REQUIREMENT:
Rewrite the entries from the line containing "Task: Click the 关联直播 help question icon" through the end of the entries, replacing every "icon" with "symbol" and leaving everything else unchanged. Leave the pictures out of your answer.

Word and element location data
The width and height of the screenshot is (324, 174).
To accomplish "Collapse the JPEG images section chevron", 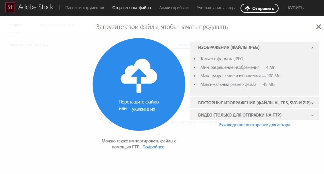I will 312,48.
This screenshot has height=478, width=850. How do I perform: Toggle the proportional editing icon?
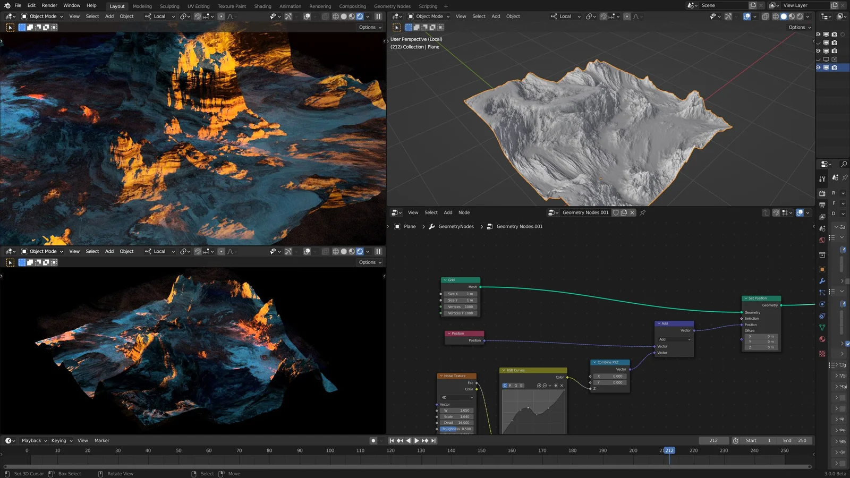point(222,16)
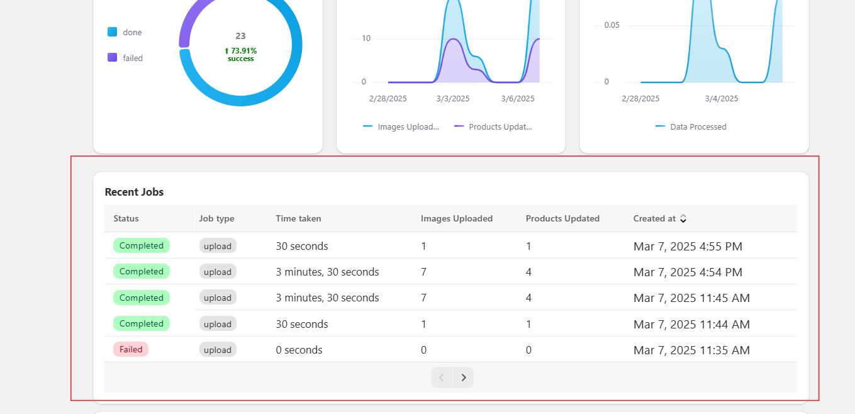The height and width of the screenshot is (414, 855).
Task: Click the 'Time taken' column header
Action: 298,218
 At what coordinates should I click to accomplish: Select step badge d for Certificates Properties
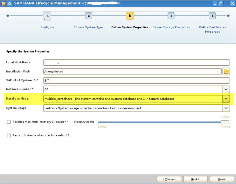coord(212,16)
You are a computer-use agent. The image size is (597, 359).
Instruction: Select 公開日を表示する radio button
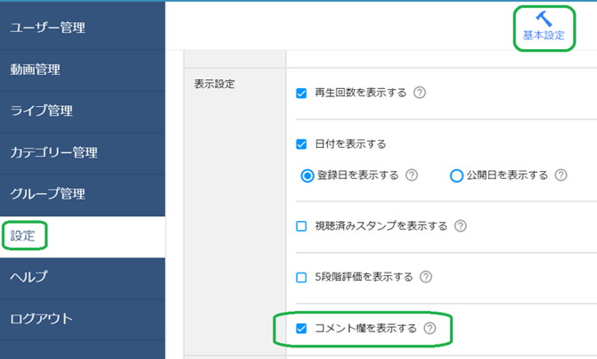pyautogui.click(x=457, y=175)
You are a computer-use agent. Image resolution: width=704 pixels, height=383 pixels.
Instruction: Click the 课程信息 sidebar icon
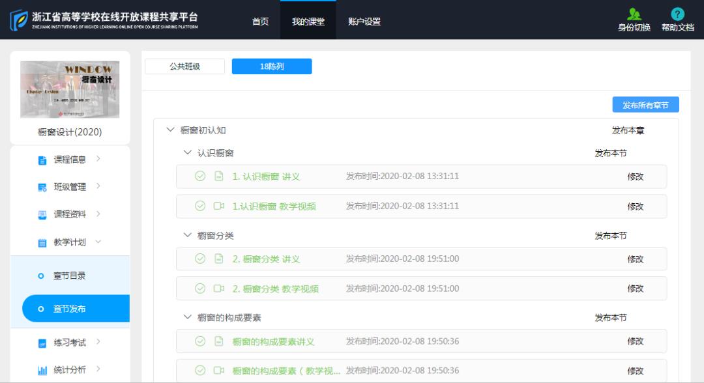click(x=42, y=160)
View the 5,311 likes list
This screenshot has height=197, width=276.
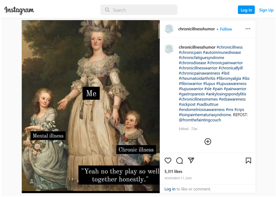(x=173, y=172)
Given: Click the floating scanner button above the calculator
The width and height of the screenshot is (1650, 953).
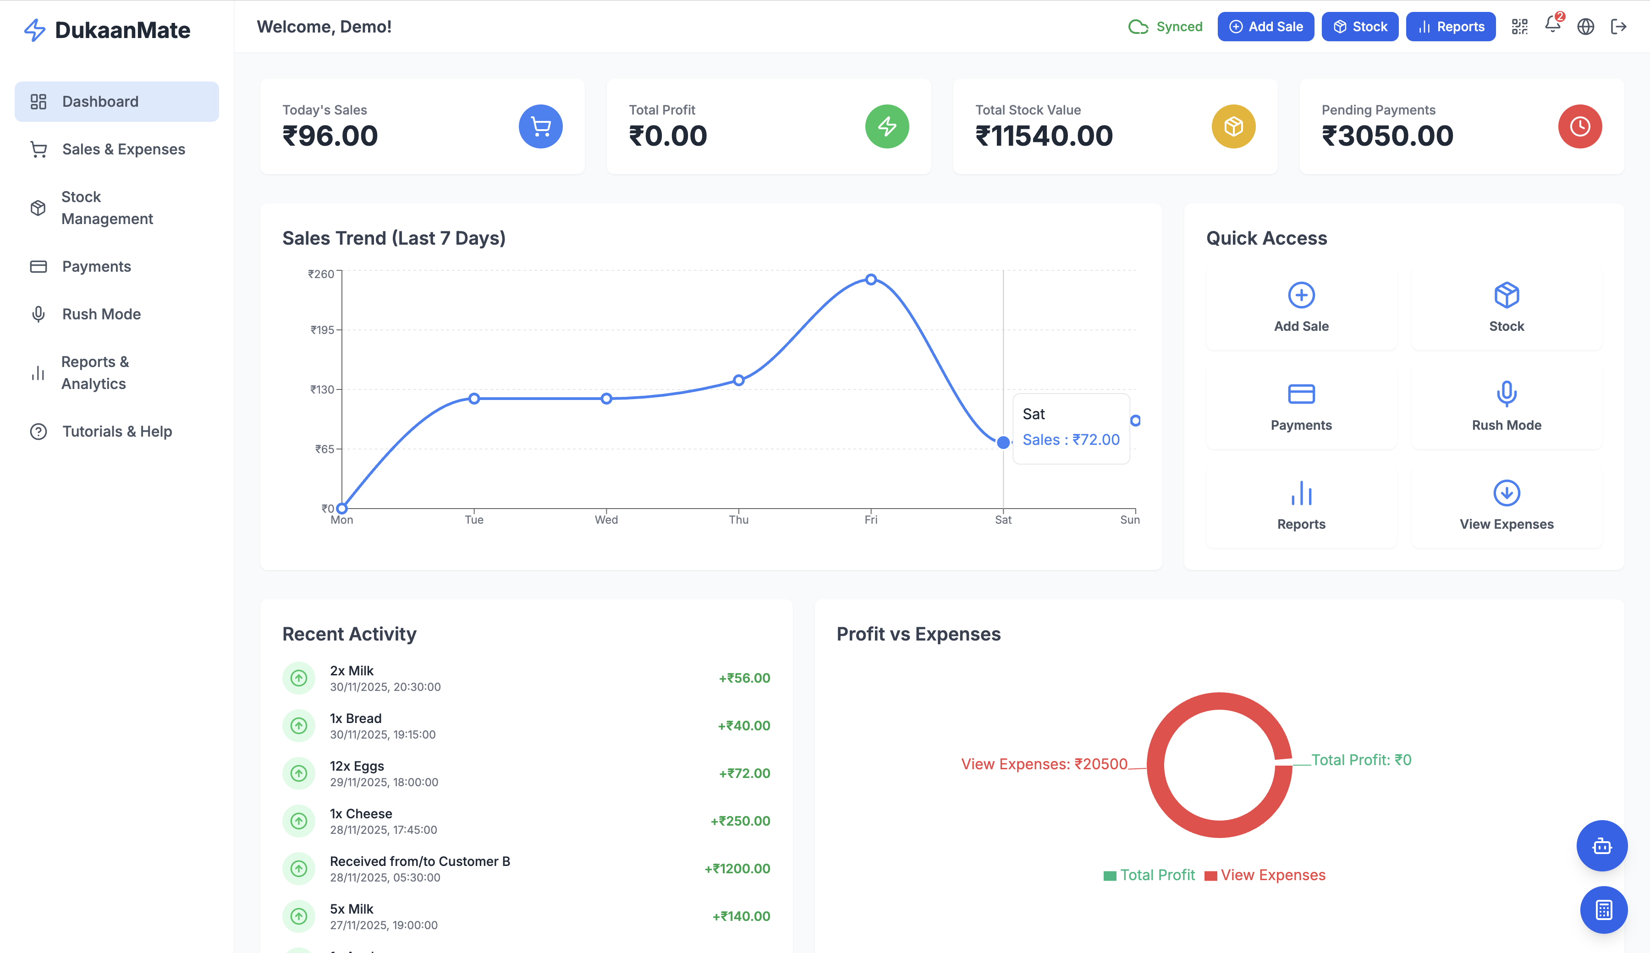Looking at the screenshot, I should 1602,846.
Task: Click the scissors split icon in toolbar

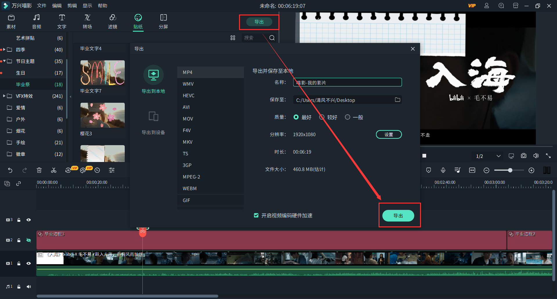Action: pos(54,170)
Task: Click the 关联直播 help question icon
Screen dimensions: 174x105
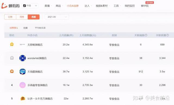Action: pos(167,35)
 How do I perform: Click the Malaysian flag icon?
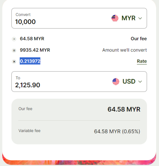pos(115,18)
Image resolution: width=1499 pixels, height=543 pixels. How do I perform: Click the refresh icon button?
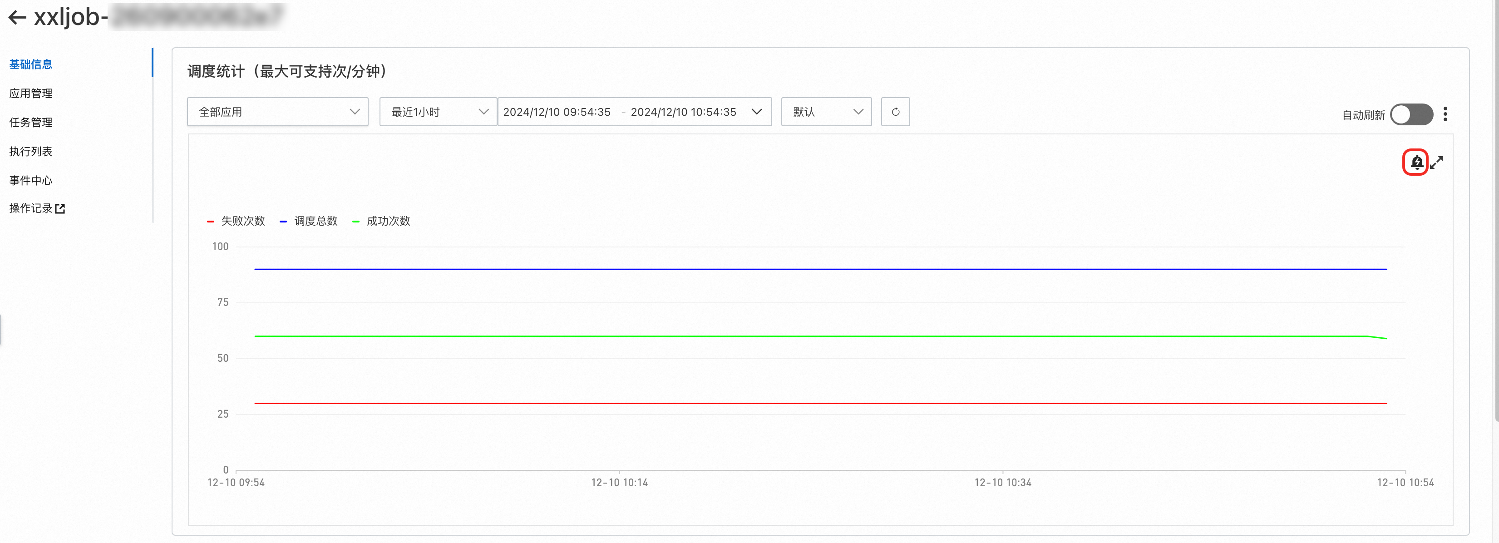pos(895,112)
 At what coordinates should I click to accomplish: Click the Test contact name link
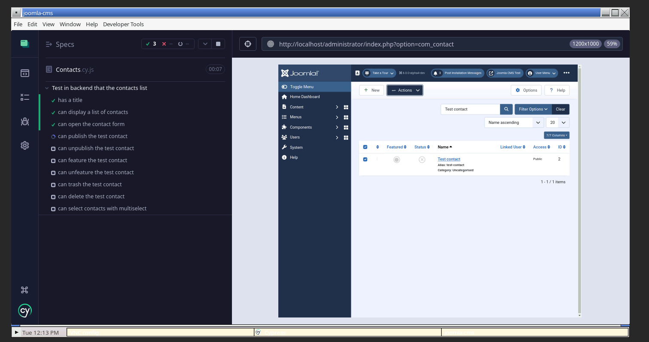pos(449,159)
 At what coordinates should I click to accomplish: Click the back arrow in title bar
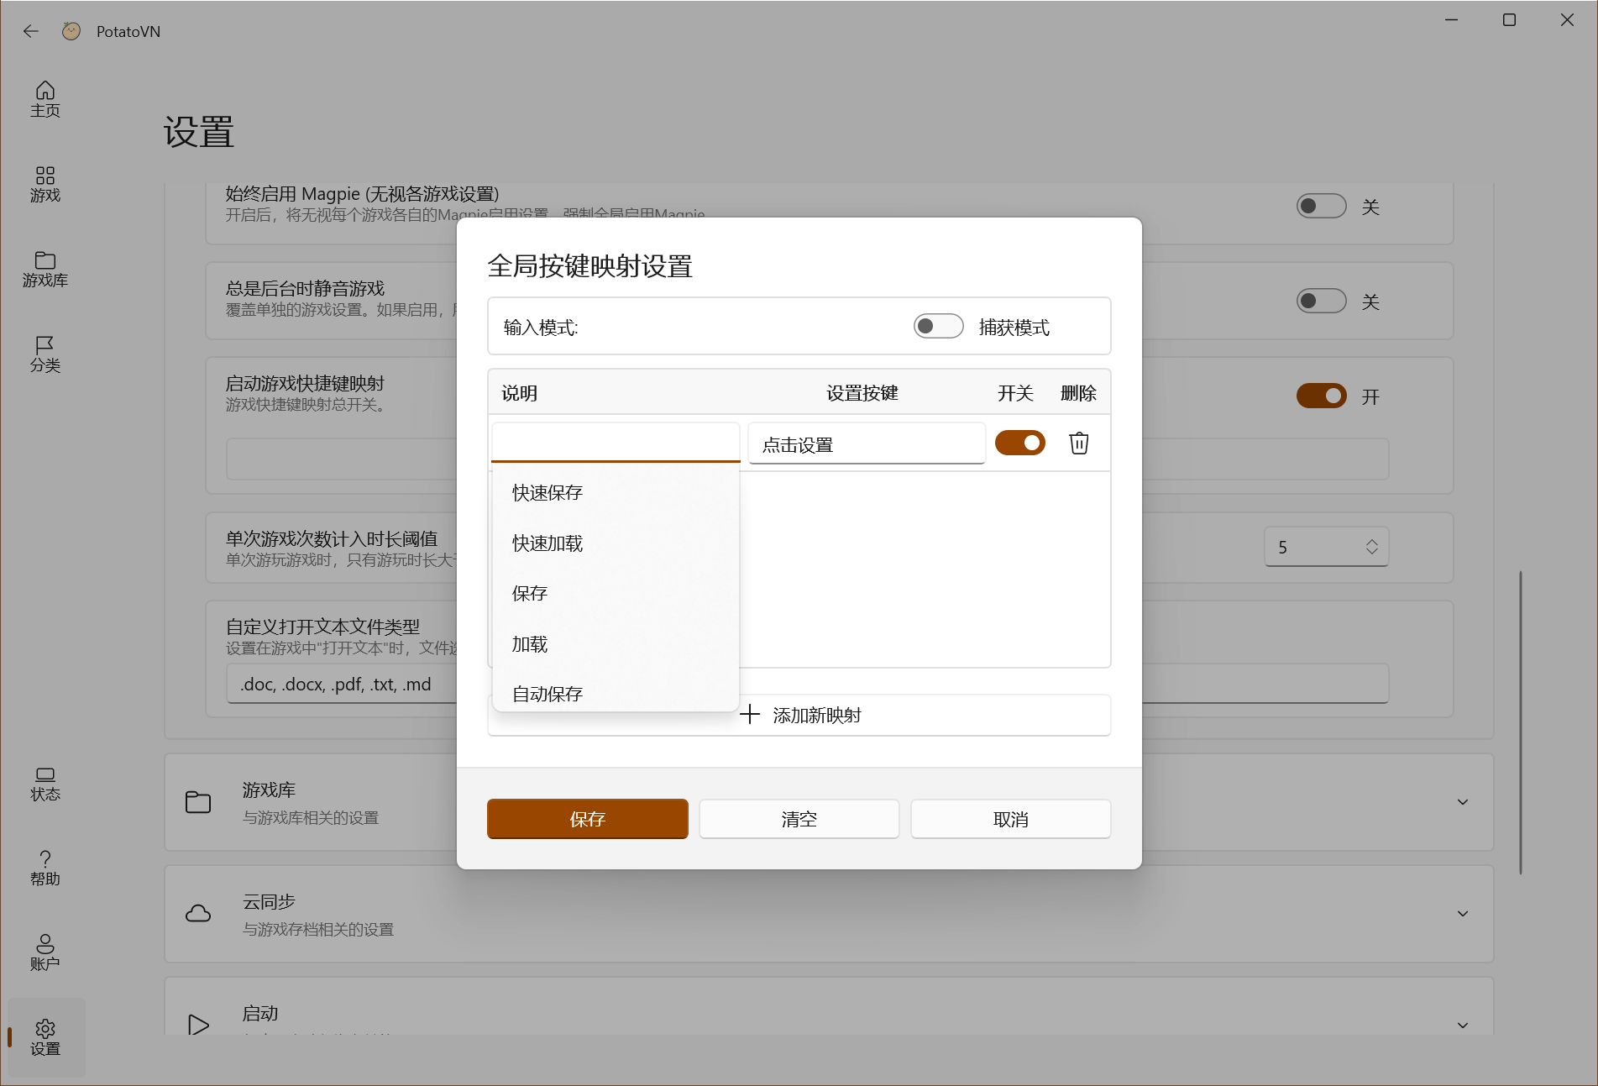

EXERCISE RESPONSE:
Task: Click the 关联直播 help question symbol
Screen dimensions: 174x105
Action: pos(167,35)
 How do I perform: Click the Malaysian flag symbol?
pos(115,18)
Image resolution: width=1499 pixels, height=543 pixels. How do I perform: Click the refresh symbol button?
pos(895,112)
 At what coordinates should I click to accomplish: Click the Test contact name link
pos(449,159)
 At what coordinates should I click to accomplish: Click the back arrow in title bar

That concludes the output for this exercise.